Мое сердце всегда наполняется радостью, когда я вспоминаю те дни. Дрались не только молодые, но старики и женщины. Случай этот убедил меня в том, что рабство не в силах убить мужество в народе, который унаследовал его от предков и в жилах которого течет кровь храбрецов. Рабство может временно придавить, заглушить героизм, но убить его не в силах. И это единственное радостное явление, способное утешить нас в наших несчастиях последнего времени.
Мрачное лицо Вардана точно просияло, он поднял свой грустный взор к небу как бы с мольбою и благодарностью к всевышнему.

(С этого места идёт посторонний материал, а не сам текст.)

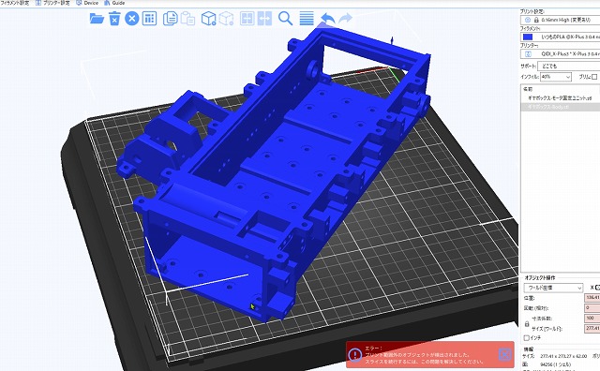The width and height of the screenshot is (600, 371).
Task: Click the blue filament color swatch
Action: [528, 37]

— Чем же все кончилось? — спросил он.
— Защищаться в недоступных горах хотя и трудно, но все же было бы возможно, если б мы имели дело только с курдами; но нас осаждали регулярные войска. Быть может, благодаря недоступным горам Армении, защищавшим нас, мы и тогда сумели бы удержаться, но пришла новая беда: недостаток в пище и вообще в припасах — этот непобедимый враг, против которого мы были бессильны. Изредка наши молодцы спускались с гор и, нападая на ближайшие курдские деревни, кое-что приносили. Но удавалось это очень редко: курдские деревни были пусты, так как их жители ушли со скотом на дальние горные пастбища. Само собой разумеется, что такое положение не могло продолжаться долго; вокруг нас не осталось ни одной армянской деревни, откуда мы могли бы ждать помощи хотя бы съестными припасами.
Неприятель же все теснил нас. Тогда наши выказали необыкновенную храбрость. В одну ночь они прорвали окружавшую их цепь и прошли через неприятельский лагерь. Не забывайте, что это были не одни храбрецы-мужчины, отважившиеся на такой дерзкий и смелый шаг, — с ними были их жены, дочери и маленькие дети.
— Куда же они направились потом? — спросил Вардан с нетерпением.
— Перешли турецкую границу и отправились в Персию; но дорогой им пришлось немало бороться против разных невзгод.
— Значит, ты приехал из Персии?
— Да.
— Что ты намерен делать теперь? — спросил Вардан.
— У меня одно желание, и, я думаю, ты разделишь его, — ответил Мелик-Мансур с сосредоточенным видом. — Нужно постараться облегчить участь беженцев, чтобы все они поголовно не погибли от голода и болезней. Я уверен, что русские, собравшись с силами, вновь завладеют оставленными ими землями. Тогда в тех местах снова воцарится мир, и мы должны употребить все усилия, чтобы алашкертцы и баязетцы могли возвратиться в свои места. Для будущего Армении было бы большим несчастьем, если бы две пограничные провинции — Алашкерт и Баязет — освободились от армян и населились дикими курдами.